TEXTE SOURCE:
- - - - -

Pour bien comprendre l’affaire Alstom, il faut connaître l’histoire de cette entreprise. Or, l’histoire d’Alstom est indissociablement liée à celle de la Compagnie Générale d’Electricité (CGE), devenue plus tard Alcatel-Alsthom. Comme nous le verrons dans ce Chapitre 1, le démembrement de ce conglomérat a profondément fragilisé Alstom bien avant les événements de 2014, amplifiant durablement sa vulnérabilité face à d’autres grands Groupes étrangers, comme General Electric…
Il est faux de dire qu’Alstom se portait comme un charme au moment de l’affaire de 2014. Il est tout aussi faux de dire que son rachat par une autre entreprise était la seule fin possible de cette histoire. Mais c’est une dimension qu’il faut étudier, pour comprendre comment une société comme Alstom se trouve en vulnérabilité croissante, sur des marchés et des activités où la concurrence allait s’exacerbant. L’affaire Alstom revête ainsi une dimension économique, qu’il convient d’analyser pour comprendre comment General Electric pouvait racheter Alstom, à quels fins, et pourquoi.

- - - - -

LISTE DES LIGNES:
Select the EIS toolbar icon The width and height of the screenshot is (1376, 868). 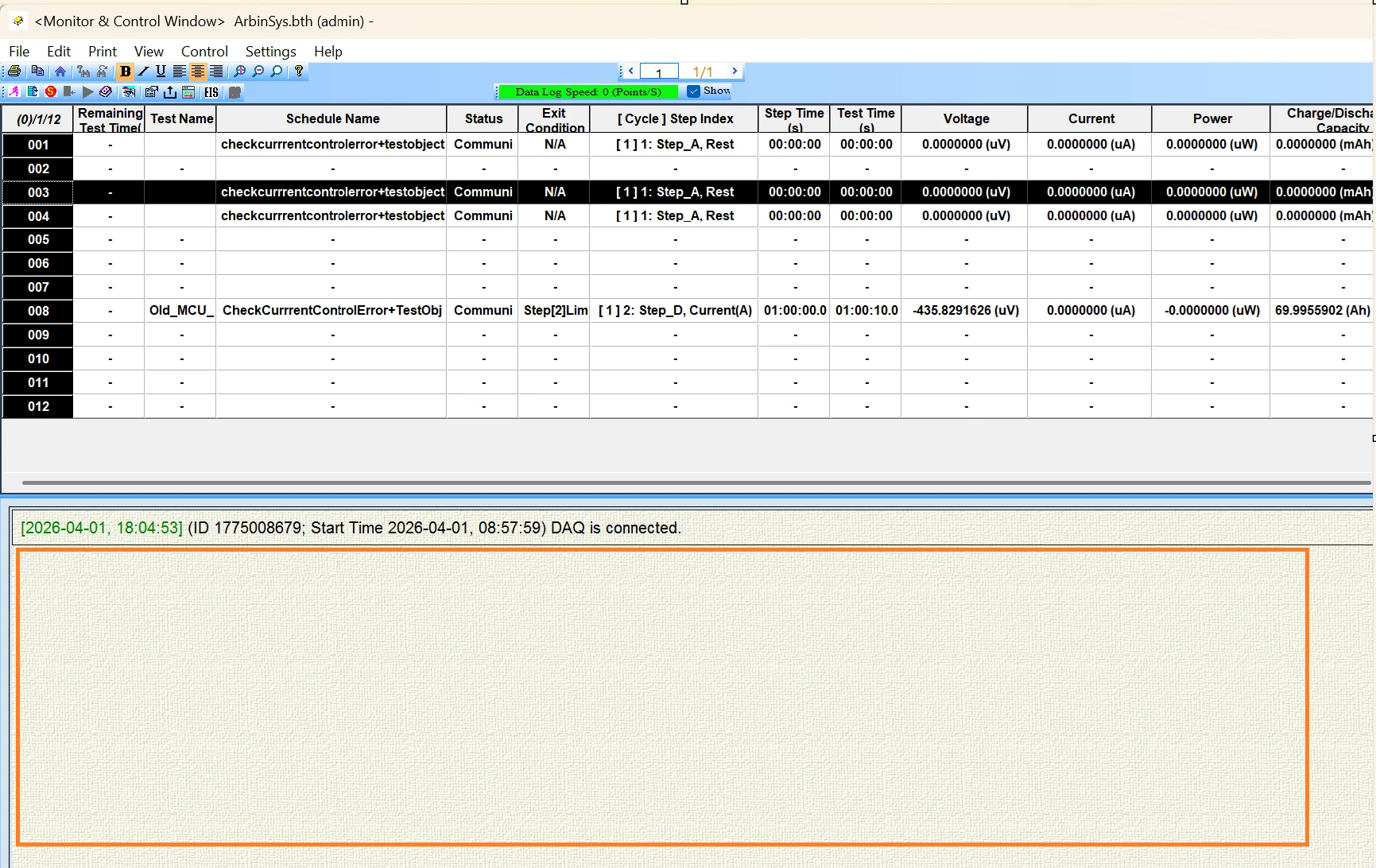click(211, 92)
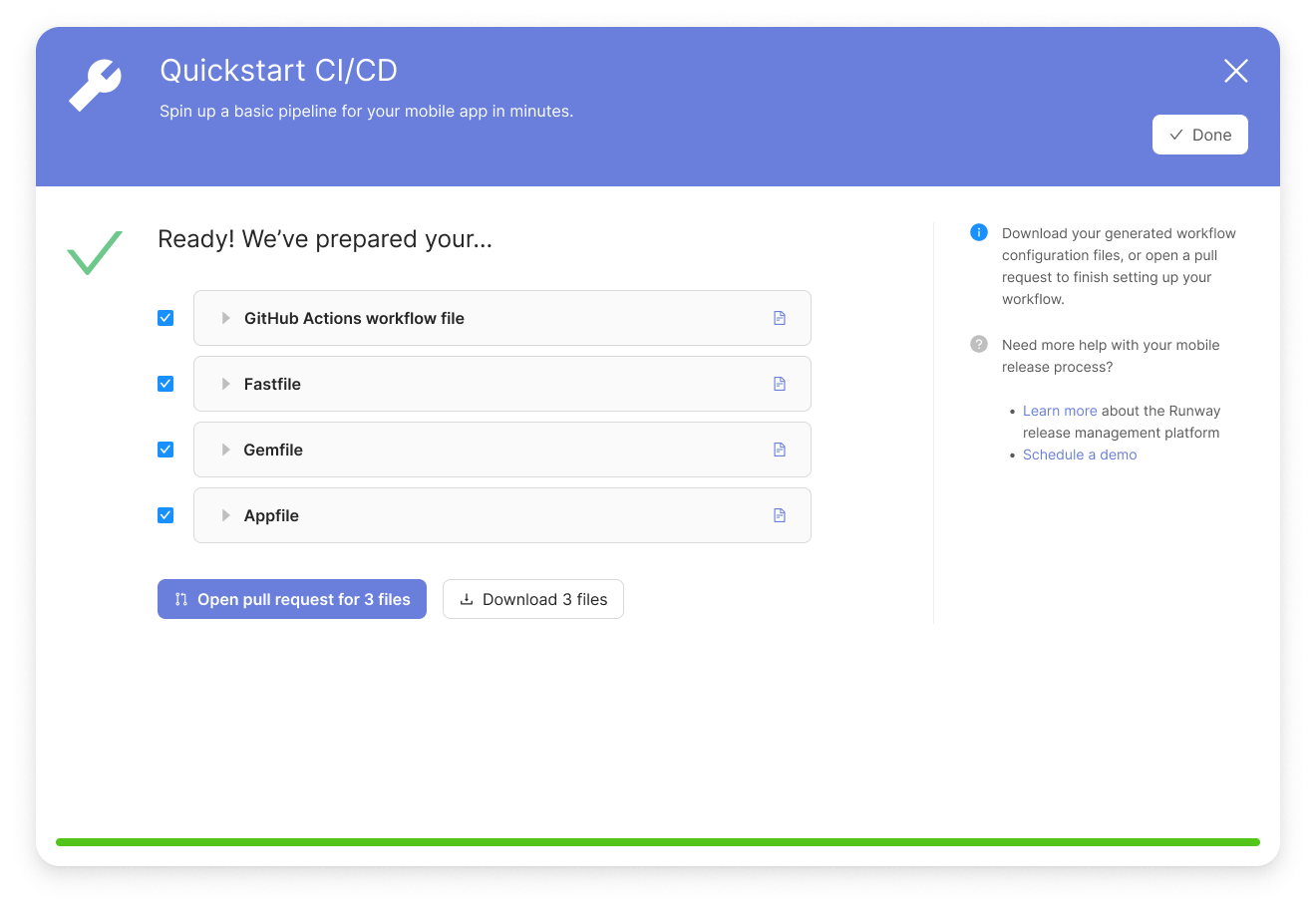
Task: Expand the GitHub Actions workflow file section
Action: [226, 318]
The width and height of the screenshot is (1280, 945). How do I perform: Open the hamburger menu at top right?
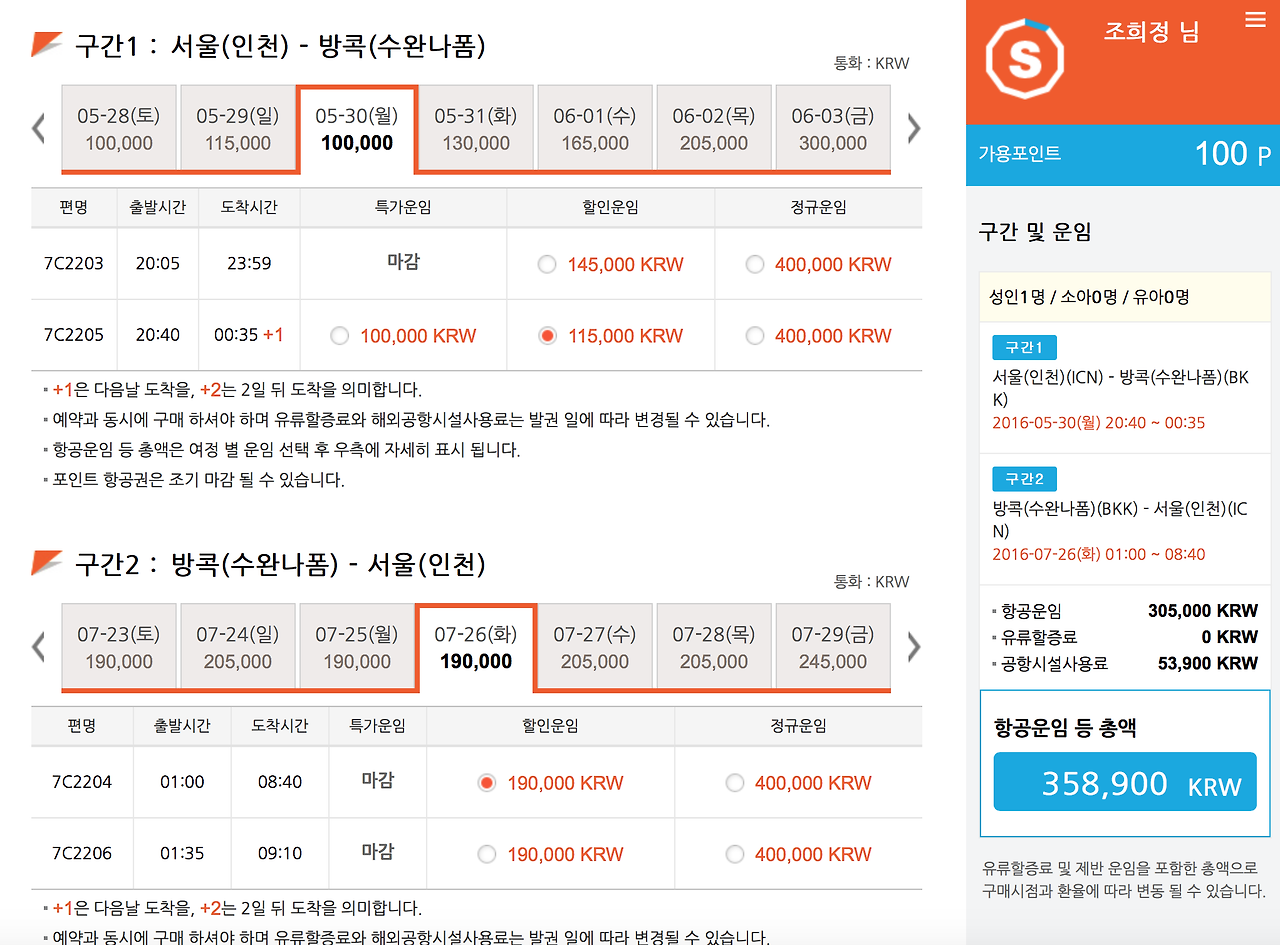click(1255, 18)
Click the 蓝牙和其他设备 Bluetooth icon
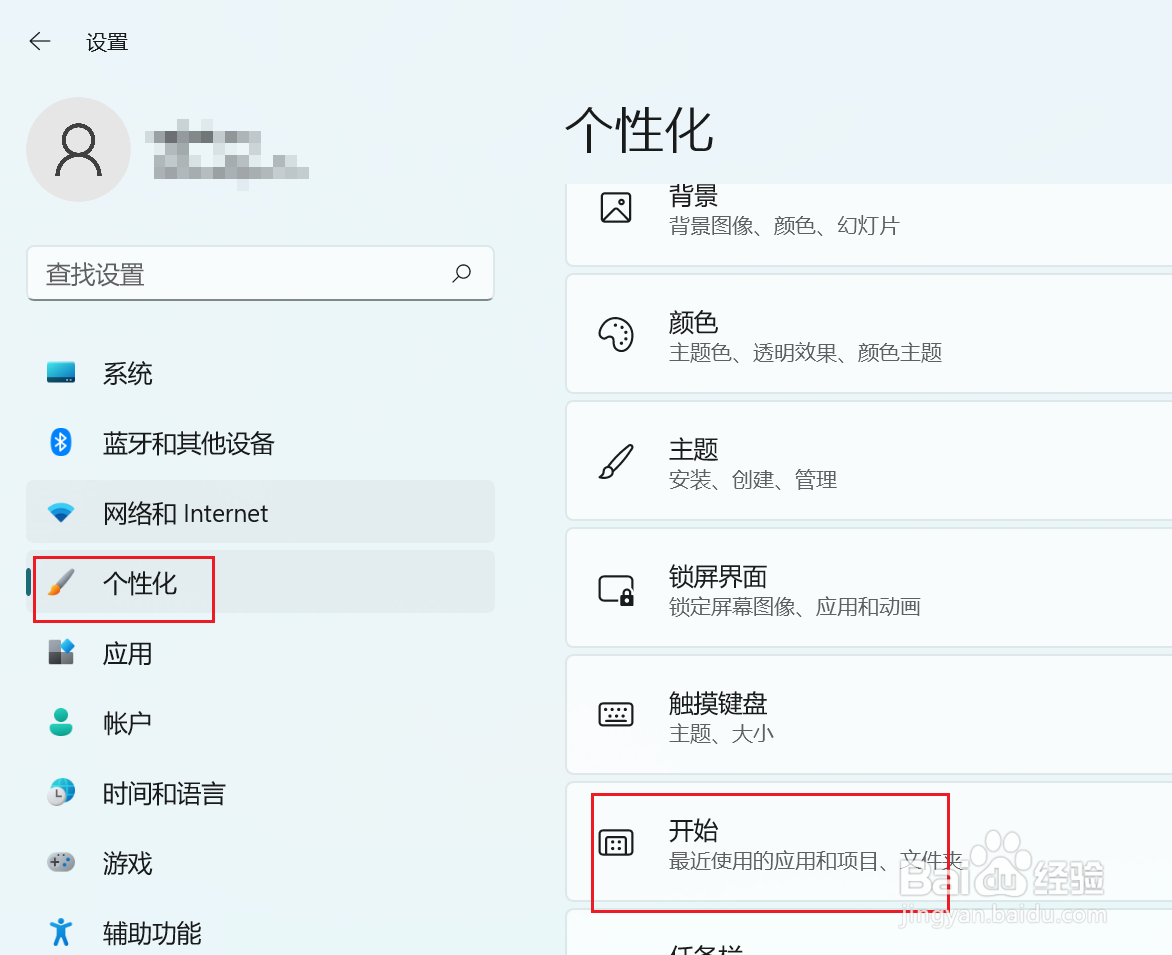This screenshot has width=1172, height=955. pyautogui.click(x=61, y=443)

- - - - -

Pouvez-vous recopier intégralement, sans rien modifier, le texte sur l'histoire d'Alstom placé plus haut ?

RÉPONSE ATTENDUE:
Pour bien comprendre l’affaire Alstom, il faut connaître l’histoire de cette entreprise. Or, l’histoire d’Alstom est indissociablement liée à celle de la Compagnie Générale d’Electricité (CGE), devenue plus tard Alcatel-Alsthom. Comme nous le verrons dans ce Chapitre 1, le démembrement de ce conglomérat a profondément fragilisé Alstom bien avant les événements de 2014, amplifiant durablement sa vulnérabilité face à d’autres grands Groupes étrangers, comme General Electric…
Il est faux de dire qu’Alstom se portait comme un charme au moment de l’affaire de 2014. Il est tout aussi faux de dire que son rachat par une autre entreprise était la seule fin possible de cette histoire. Mais c’est une dimension qu’il faut étudier, pour comprendre comment une société comme Alstom se trouve en vulnérabilité croissante, sur des marchés et des activités où la concurrence allait s’exacerbant. L’affaire Alstom revête ainsi une dimension économique, qu’il convient d’analyser pour comprendre comment General Electric pouvait racheter Alstom, à quels fins, et pourquoi.